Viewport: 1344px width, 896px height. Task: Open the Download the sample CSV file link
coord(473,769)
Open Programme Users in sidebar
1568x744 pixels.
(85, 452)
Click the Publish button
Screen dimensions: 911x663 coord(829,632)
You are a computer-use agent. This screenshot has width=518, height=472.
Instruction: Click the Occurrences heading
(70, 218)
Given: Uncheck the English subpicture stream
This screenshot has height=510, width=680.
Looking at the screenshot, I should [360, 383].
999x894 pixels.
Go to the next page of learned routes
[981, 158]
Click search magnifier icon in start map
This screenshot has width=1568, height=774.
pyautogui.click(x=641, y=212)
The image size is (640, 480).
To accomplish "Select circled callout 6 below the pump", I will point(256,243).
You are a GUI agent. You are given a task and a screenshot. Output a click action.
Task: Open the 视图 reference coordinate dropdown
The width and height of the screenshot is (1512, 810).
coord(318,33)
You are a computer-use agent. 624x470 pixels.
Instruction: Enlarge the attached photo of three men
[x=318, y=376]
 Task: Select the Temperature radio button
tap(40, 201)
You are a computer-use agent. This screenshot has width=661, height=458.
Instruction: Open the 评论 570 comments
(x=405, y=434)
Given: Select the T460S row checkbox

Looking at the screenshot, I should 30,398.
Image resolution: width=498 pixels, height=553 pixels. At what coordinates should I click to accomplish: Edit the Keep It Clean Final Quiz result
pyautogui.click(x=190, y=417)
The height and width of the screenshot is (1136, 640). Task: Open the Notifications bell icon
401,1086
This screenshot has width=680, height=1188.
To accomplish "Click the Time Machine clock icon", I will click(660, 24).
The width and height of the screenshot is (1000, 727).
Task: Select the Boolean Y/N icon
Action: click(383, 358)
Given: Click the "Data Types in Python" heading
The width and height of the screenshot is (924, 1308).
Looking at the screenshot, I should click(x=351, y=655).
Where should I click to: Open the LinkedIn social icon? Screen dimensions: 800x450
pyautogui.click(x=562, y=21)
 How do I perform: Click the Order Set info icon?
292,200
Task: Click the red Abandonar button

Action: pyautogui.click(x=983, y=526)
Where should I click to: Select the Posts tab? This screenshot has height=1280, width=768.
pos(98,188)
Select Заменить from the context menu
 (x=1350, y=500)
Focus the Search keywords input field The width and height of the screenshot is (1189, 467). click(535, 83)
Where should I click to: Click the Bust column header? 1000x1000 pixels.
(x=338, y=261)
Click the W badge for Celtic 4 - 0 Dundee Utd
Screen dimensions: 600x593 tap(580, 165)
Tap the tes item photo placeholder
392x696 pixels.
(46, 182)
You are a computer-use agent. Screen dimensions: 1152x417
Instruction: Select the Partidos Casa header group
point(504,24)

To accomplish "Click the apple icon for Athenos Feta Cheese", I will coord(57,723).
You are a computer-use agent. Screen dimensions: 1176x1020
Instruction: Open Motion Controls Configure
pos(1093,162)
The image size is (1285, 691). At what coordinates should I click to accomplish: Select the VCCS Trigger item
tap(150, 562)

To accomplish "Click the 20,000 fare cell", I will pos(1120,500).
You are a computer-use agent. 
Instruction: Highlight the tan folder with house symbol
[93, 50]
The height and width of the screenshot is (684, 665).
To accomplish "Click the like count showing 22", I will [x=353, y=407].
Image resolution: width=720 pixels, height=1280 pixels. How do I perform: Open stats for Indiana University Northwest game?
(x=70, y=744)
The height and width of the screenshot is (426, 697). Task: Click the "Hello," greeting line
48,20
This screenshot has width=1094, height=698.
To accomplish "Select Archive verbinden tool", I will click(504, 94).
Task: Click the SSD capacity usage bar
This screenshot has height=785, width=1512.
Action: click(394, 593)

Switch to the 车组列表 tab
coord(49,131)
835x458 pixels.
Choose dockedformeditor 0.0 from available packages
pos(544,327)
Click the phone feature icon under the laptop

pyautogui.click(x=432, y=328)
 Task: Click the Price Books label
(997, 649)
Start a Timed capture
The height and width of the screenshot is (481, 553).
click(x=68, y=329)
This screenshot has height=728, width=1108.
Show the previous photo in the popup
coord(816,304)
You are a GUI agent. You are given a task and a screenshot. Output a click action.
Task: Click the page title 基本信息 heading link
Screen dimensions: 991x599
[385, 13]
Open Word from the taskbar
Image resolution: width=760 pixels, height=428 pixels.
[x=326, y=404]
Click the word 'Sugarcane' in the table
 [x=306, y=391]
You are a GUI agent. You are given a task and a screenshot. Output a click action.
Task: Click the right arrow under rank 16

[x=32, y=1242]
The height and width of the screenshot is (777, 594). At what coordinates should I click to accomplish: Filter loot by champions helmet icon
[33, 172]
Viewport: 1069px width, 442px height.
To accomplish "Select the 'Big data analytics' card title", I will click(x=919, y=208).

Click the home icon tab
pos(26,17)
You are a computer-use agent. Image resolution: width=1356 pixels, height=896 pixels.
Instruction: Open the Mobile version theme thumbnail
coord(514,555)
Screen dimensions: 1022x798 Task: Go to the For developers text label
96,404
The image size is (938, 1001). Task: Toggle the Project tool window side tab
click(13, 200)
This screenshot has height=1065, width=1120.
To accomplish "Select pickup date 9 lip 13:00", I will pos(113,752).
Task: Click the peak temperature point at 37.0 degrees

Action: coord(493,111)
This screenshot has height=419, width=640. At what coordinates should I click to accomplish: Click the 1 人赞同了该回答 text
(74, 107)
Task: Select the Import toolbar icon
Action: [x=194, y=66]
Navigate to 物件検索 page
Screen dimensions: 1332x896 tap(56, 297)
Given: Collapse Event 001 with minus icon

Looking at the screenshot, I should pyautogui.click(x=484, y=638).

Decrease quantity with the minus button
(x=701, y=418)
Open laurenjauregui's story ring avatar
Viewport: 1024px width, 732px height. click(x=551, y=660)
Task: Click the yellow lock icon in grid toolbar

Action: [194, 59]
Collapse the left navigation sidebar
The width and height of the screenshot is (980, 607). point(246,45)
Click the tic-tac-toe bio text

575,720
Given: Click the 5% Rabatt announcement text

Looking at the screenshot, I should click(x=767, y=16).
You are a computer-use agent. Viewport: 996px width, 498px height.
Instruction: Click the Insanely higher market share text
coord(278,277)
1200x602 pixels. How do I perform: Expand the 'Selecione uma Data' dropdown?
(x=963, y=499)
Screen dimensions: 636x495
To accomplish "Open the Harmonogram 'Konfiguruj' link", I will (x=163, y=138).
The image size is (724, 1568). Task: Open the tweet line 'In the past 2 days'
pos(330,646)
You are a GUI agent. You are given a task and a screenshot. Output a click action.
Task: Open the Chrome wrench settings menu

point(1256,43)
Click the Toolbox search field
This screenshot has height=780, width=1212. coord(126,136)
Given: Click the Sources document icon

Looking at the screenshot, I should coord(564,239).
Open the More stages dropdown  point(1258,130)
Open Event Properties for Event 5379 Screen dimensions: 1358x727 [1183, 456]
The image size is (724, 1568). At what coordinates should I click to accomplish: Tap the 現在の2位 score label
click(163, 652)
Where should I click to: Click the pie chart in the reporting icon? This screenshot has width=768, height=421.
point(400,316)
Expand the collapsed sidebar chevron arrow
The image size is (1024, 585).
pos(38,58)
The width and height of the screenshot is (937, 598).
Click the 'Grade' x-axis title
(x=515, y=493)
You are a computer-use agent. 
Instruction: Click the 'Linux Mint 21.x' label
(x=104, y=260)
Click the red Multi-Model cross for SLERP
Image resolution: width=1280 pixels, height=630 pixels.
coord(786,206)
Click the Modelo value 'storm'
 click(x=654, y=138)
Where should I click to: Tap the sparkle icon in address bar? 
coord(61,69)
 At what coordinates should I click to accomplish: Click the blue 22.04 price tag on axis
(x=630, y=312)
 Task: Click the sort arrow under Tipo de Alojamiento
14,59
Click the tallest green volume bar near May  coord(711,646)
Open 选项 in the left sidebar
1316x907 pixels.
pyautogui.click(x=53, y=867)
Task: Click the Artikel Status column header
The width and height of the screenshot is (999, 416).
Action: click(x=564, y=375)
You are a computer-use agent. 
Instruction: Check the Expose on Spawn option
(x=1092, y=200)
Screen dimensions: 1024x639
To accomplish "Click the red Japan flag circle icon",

________

--- EXERCISE REQUIREMENTS ---
With the first line being the one containing "This screenshot has height=510, width=680." and the last line the one containing "Focus the Search", transcribe exactly the lines above that fall in that range.

--- SOLUTION FOR THIS TASK ---
This screenshot has height=510, width=680.
Looking at the screenshot, I should [360, 383].
999x894 pixels.
Go to the next page of learned routes
[981, 158]
Click search magnifier icon in start map
This screenshot has width=1568, height=774.
pyautogui.click(x=641, y=212)
The image size is (640, 480).
To accomplish "Select circled callout 6 below the pump", I will point(256,243).
You are a GUI agent. You are given a task and a screenshot. Output a click action.
Task: Open the 视图 reference coordinate dropdown
The width and height of the screenshot is (1512, 810).
coord(318,33)
You are a computer-use agent. 624x470 pixels.
Instruction: Enlarge the attached photo of three men
[x=318, y=376]
 Task: Select the Temperature radio button
tap(40, 201)
You are a computer-use agent. This screenshot has width=661, height=458.
Instruction: Open the 评论 570 comments
(x=405, y=434)
Given: Select the T460S row checkbox

Looking at the screenshot, I should 30,398.
Image resolution: width=498 pixels, height=553 pixels. At what coordinates should I click to accomplish: Edit the Keep It Clean Final Quiz result
pyautogui.click(x=190, y=417)
The height and width of the screenshot is (1136, 640). Task: Open the Notifications bell icon
401,1086
This screenshot has width=680, height=1188.
To accomplish "Click the Time Machine clock icon", I will click(660, 24).
The width and height of the screenshot is (1000, 727).
Task: Select the Boolean Y/N icon
Action: click(383, 358)
Given: Click the "Data Types in Python" heading
The width and height of the screenshot is (924, 1308).
Looking at the screenshot, I should click(x=351, y=655).
Where should I click to: Open the LinkedIn social icon? Screen dimensions: 800x450
pyautogui.click(x=562, y=21)
 How do I perform: Click the Order Set info icon?
292,200
Task: Click the red Abandonar button

Action: pyautogui.click(x=983, y=526)
Where should I click to: Select the Posts tab? This screenshot has height=1280, width=768.
pos(98,188)
Select Заменить from the context menu
 (x=1350, y=500)
Focus the Search keywords input field The width and height of the screenshot is (1189, 467). click(535, 83)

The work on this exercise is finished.